[Dataset entries]
"""
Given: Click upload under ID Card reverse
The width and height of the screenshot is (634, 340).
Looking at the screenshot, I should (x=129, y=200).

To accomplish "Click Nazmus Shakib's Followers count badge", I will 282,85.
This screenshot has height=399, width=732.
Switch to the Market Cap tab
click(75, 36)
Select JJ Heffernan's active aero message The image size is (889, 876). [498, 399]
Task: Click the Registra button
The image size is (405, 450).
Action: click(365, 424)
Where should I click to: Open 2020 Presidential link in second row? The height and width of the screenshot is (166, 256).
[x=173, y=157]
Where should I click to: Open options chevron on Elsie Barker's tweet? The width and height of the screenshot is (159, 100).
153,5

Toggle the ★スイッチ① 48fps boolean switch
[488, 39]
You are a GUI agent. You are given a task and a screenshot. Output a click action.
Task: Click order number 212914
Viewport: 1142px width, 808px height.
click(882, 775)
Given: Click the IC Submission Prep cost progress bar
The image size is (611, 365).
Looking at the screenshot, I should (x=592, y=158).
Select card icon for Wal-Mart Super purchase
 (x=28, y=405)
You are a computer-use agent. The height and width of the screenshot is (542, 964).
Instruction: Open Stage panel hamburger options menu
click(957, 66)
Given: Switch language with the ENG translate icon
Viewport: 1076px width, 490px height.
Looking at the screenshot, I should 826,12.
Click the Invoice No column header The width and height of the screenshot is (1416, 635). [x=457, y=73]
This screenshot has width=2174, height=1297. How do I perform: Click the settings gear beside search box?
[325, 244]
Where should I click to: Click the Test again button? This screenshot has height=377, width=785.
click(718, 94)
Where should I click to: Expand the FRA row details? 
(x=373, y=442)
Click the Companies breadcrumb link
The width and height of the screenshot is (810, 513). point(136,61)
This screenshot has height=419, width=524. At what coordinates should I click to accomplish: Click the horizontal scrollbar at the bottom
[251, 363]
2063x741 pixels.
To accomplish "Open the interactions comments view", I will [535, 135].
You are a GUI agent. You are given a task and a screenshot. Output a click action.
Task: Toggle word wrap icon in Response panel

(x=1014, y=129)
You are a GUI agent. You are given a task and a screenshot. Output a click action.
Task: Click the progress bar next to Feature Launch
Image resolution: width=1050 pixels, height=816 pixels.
"""
§ Exercise instructions:
Pull out every line of the records above and reproduce each one word for word, with no changes.

§ Solution to this exercise:
Given: Click upload under ID Card reverse
The width and height of the screenshot is (634, 340).
Looking at the screenshot, I should (x=129, y=200).

To accomplish "Click Nazmus Shakib's Followers count badge", I will 282,85.
This screenshot has height=399, width=732.
Switch to the Market Cap tab
click(75, 36)
Select JJ Heffernan's active aero message The image size is (889, 876). [498, 399]
Task: Click the Registra button
The image size is (405, 450).
Action: click(365, 424)
Where should I click to: Open 2020 Presidential link in second row? The height and width of the screenshot is (166, 256).
[x=173, y=157]
Where should I click to: Open options chevron on Elsie Barker's tweet? The width and height of the screenshot is (159, 100).
153,5

Toggle the ★スイッチ① 48fps boolean switch
[488, 39]
You are a GUI agent. You are given a task and a screenshot. Output a click action.
Task: Click order number 212914
Viewport: 1142px width, 808px height.
click(882, 775)
Given: Click the IC Submission Prep cost progress bar
The image size is (611, 365).
Looking at the screenshot, I should (x=592, y=158).
Select card icon for Wal-Mart Super purchase
 (x=28, y=405)
You are a computer-use agent. The height and width of the screenshot is (542, 964).
Instruction: Open Stage panel hamburger options menu
click(957, 66)
Given: Switch language with the ENG translate icon
Viewport: 1076px width, 490px height.
Looking at the screenshot, I should 826,12.
Click the Invoice No column header The width and height of the screenshot is (1416, 635). [x=457, y=73]
This screenshot has width=2174, height=1297. How do I perform: Click the settings gear beside search box?
[325, 244]
Where should I click to: Click the Test again button? This screenshot has height=377, width=785.
click(718, 94)
Where should I click to: Expand the FRA row details? 
(x=373, y=442)
Click the Companies breadcrumb link
The width and height of the screenshot is (810, 513). point(136,61)
This screenshot has height=419, width=524. At what coordinates should I click to accomplish: Click the horizontal scrollbar at the bottom
[251, 363]
2063x741 pixels.
To accomplish "Open the interactions comments view", I will [535, 135].
You are a GUI agent. You are given a task and a screenshot. Output a click action.
Task: Toggle word wrap icon in Response panel

(x=1014, y=129)
You are a GUI agent. You are given a task and a screenshot. Output a click action.
Task: Click the progress bar next to Feature Launch
Image resolution: width=1050 pixels, height=816 pixels.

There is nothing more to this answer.